Tokenizer-Traces

Tokenizer-Traces

Tokenizer-Traces sind verräterische Spuren, die die Zerlegung von Text in kleine Bausteine in einem KI-Modell hinterlässt. Fachleute nutzen sie, um zu erkennen, mit welchen Daten oder mit welchem fremden Modell ein System vermutlich trainiert wurde.

Ein Sprachmodell liest keinen Text so, wie du ihn liest. Bevor es rechnet, wird der Text in kleine Bausteine zerlegt, die man Tokens nennt. Ein Token ist mal ein ganzes Wort, mal nur eine Silbe, mal ein einzelnes Zeichen. Welche Bausteine es überhaupt gibt, wird einmal am Anfang festgelegt und dann nie mehr geändert. Diese feste Liste ist bei jedem Anbieter etwas anders, fast wie ein Fingerabdruck. Tokenizer-Traces sind die Spuren, die genau diese Liste im fertigen Modell und in seinen Antworten hinterlässt.

Was die Spuren über die Herkunft eines Modells verraten

Die Bausteinliste eines Modells entsteht aus den Texten, mit denen sie erstellt wurde. Wer viel deutschen Text verwendet hat, bekommt Bausteine wie « schaft » oder « ungen ». Wer vor allem Programmcode verwendet hat, bekommt Bausteine für Klammern und Befehle. Aus der Liste lässt sich also grob ablesen, woraus ein Modell gebaut wurde.

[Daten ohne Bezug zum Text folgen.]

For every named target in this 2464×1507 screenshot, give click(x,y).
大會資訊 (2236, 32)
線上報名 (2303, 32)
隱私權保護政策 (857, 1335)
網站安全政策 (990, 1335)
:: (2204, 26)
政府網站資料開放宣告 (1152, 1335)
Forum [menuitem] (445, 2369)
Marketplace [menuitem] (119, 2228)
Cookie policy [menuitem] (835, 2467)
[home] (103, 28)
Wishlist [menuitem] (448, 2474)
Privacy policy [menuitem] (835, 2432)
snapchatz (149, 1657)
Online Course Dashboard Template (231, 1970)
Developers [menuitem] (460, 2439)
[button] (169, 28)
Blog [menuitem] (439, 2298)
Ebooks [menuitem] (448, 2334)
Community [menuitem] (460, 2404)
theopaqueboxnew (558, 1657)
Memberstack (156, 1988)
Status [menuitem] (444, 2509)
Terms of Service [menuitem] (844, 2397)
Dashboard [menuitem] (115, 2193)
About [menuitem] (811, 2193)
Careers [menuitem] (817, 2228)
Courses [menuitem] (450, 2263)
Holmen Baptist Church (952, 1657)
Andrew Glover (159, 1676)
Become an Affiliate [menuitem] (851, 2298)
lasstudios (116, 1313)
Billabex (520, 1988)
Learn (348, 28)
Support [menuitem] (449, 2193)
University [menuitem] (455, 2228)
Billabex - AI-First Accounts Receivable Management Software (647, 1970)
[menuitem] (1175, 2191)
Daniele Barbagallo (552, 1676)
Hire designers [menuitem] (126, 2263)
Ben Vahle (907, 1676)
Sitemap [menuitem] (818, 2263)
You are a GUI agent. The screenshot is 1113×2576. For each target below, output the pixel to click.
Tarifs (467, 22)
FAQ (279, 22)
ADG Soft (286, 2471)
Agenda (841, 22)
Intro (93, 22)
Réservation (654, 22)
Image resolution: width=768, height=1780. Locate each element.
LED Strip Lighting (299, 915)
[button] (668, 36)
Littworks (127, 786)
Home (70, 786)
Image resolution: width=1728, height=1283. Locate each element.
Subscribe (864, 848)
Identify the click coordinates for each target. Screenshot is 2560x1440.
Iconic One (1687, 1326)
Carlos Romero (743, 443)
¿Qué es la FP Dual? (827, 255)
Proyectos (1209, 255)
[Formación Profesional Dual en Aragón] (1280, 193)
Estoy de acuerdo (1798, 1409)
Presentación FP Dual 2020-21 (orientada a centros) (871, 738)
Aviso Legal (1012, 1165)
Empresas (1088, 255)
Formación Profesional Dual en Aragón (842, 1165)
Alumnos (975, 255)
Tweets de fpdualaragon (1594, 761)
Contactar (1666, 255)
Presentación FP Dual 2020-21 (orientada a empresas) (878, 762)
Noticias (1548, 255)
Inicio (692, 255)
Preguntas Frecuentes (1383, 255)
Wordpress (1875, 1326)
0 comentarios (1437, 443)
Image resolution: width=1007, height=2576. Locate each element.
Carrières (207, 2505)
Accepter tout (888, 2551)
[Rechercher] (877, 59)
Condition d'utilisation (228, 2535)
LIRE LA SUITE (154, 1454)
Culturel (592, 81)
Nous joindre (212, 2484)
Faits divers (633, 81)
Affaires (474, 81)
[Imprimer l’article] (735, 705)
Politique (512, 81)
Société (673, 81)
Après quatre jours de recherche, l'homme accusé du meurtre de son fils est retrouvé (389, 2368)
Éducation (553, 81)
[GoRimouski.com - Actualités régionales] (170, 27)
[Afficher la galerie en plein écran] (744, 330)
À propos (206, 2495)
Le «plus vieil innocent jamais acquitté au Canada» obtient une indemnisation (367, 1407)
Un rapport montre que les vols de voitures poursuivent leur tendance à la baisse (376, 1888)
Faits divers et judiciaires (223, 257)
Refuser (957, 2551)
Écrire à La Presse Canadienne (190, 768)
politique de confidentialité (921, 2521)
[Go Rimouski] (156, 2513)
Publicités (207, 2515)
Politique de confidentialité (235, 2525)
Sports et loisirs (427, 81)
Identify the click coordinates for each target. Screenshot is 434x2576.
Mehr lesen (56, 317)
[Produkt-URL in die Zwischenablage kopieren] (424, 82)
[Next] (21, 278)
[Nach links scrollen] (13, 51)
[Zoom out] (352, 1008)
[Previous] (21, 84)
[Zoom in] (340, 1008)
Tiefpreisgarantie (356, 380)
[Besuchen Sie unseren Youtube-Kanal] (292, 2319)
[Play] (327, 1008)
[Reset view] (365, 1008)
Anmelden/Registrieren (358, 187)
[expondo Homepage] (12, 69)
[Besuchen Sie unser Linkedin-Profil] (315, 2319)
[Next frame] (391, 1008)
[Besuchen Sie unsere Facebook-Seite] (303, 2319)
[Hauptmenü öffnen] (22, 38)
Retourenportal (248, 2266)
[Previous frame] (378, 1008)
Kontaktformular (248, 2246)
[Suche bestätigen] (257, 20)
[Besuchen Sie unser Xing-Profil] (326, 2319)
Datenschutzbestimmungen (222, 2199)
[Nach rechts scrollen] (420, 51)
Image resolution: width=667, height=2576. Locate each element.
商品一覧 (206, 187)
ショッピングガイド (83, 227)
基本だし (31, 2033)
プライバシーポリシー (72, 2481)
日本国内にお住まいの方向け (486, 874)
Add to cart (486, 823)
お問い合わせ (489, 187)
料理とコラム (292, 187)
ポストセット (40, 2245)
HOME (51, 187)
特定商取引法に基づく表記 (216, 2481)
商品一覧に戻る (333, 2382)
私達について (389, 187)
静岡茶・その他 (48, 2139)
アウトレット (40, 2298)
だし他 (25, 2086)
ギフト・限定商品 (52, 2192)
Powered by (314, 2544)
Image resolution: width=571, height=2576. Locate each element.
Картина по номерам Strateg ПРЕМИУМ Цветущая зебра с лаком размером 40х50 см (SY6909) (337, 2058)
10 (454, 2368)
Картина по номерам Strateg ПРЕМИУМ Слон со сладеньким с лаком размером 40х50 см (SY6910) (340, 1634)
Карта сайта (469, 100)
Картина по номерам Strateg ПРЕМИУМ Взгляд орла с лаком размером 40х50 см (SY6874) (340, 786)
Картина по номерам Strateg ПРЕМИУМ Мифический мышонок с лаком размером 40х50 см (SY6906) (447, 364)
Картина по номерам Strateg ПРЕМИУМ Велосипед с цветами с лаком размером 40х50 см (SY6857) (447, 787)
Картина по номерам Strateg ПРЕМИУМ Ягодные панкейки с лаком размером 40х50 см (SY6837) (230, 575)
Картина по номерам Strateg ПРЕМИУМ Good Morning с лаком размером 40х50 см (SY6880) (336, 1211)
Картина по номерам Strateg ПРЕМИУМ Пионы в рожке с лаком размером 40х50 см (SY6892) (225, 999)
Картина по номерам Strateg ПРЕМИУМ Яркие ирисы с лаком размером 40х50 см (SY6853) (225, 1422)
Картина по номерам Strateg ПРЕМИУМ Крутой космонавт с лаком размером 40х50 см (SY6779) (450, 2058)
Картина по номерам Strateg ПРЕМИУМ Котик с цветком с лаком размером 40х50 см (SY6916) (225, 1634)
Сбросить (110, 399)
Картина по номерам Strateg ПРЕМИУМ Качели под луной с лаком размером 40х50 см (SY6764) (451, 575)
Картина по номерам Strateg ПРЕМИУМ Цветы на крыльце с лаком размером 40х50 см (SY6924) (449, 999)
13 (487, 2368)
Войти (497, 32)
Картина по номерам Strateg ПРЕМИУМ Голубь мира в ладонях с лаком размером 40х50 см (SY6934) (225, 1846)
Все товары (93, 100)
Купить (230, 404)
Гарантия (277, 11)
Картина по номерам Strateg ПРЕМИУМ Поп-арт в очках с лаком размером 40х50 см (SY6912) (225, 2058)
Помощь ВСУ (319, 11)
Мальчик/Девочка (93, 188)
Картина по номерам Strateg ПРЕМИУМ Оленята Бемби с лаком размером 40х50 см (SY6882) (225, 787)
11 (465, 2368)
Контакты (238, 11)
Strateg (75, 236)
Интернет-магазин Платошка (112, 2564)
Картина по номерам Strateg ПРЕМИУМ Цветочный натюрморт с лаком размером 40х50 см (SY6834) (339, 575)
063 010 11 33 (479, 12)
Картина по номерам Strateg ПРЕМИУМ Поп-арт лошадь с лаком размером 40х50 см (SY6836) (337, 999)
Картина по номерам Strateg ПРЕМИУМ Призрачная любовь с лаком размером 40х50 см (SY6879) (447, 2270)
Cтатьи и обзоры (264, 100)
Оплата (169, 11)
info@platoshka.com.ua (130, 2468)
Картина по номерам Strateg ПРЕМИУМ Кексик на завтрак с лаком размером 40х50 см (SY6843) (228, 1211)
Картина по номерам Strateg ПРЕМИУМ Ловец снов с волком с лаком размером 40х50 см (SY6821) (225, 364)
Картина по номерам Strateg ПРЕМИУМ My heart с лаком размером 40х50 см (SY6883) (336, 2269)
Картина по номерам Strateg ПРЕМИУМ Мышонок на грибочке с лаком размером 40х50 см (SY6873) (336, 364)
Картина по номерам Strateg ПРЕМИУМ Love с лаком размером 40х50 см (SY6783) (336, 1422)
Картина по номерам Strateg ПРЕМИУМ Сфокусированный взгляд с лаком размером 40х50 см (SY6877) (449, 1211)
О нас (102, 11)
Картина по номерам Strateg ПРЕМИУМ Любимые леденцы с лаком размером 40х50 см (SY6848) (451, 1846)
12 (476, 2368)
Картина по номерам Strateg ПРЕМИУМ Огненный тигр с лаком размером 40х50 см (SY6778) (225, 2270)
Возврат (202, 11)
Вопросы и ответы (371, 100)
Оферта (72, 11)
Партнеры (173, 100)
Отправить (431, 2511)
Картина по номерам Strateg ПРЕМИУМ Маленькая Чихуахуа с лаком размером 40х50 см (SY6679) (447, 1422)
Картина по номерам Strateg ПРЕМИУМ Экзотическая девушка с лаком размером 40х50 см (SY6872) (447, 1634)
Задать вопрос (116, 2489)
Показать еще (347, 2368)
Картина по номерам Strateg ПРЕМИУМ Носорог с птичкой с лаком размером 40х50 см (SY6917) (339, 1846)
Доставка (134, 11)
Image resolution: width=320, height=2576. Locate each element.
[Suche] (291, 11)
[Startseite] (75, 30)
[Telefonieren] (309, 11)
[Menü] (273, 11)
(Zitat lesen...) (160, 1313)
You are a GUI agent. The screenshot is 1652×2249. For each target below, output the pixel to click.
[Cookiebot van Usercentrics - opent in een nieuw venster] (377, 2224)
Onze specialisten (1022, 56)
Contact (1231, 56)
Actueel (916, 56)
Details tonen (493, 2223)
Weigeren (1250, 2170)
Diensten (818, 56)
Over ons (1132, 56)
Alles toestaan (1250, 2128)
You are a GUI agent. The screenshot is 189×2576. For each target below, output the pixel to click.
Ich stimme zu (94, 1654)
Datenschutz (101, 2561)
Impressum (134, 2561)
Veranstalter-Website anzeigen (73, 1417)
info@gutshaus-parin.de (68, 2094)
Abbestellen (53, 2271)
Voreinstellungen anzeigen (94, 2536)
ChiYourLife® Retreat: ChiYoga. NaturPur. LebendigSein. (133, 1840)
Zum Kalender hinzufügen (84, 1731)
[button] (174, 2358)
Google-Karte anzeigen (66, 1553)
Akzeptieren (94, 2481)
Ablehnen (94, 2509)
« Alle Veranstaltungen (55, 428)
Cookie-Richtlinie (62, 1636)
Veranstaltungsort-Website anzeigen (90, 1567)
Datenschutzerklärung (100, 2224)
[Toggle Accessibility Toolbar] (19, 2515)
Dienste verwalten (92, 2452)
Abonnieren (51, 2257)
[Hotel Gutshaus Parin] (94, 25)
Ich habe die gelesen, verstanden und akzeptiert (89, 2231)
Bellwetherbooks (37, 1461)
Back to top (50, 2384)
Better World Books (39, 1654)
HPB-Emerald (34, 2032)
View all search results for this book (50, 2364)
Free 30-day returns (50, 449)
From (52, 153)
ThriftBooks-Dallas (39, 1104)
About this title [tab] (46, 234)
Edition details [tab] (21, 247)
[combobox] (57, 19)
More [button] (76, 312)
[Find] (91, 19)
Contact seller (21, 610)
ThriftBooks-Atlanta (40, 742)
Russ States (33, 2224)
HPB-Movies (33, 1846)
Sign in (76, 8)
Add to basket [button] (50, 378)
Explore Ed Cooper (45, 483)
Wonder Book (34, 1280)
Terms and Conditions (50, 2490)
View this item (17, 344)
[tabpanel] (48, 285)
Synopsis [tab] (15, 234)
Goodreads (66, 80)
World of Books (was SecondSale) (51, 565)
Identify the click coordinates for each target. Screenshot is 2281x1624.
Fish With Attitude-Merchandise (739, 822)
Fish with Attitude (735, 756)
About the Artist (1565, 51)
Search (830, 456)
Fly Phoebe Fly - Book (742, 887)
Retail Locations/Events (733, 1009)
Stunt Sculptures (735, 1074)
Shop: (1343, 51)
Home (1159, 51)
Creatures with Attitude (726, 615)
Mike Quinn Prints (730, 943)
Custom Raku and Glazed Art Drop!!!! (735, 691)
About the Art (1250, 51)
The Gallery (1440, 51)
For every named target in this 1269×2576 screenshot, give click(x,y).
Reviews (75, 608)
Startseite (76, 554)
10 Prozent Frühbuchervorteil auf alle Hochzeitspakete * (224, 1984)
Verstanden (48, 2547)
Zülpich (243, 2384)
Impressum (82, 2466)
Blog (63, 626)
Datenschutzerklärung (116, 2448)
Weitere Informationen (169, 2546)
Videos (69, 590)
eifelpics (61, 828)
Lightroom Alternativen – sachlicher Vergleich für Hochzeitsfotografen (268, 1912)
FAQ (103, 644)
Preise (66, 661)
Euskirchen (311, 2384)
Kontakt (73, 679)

Das ist mehr als eine Kuriosität. In der Branche gibt es immer wieder Streit darüber, ob ein Anbieter sein Modell heimlich mit den Ausgaben eines Konkurrenten trainiert hat. Solche Vorwürfe lassen sich schwer beweisen. Übereinstimmende oder auffällig ähnliche Bausteinlisten gelten dabei als Indiz, weil zwei unabhängig entstandene Listen praktisch nie gleich aussehen.

Ein Indiz ist aber kein Beweis. Viele Anbieter benutzen dieselben frei verfügbaren Werkzeuge und dieselben öffentlichen Textsammlungen. Ähnlichkeit kann also auch harmlos entstehen. Fachleute kombinieren die Spuren deshalb mit anderen Hinweisen, bevor sie eine Aussage über die Herkunft treffen.

Wie die Bausteinliste entsteht und Spuren hinterlässt

Die Liste wird durch ein statistisches Verfahren gebaut. Man startet mit einzelnen Zeichen und schaut, welche Paare besonders oft nebeneinander stehen. Diese Paare werden zu einem neuen Baustein verschmolzen. Das wiederholt man zehntausende Male, bis die gewünschte Anzahl an Bausteinen erreicht ist.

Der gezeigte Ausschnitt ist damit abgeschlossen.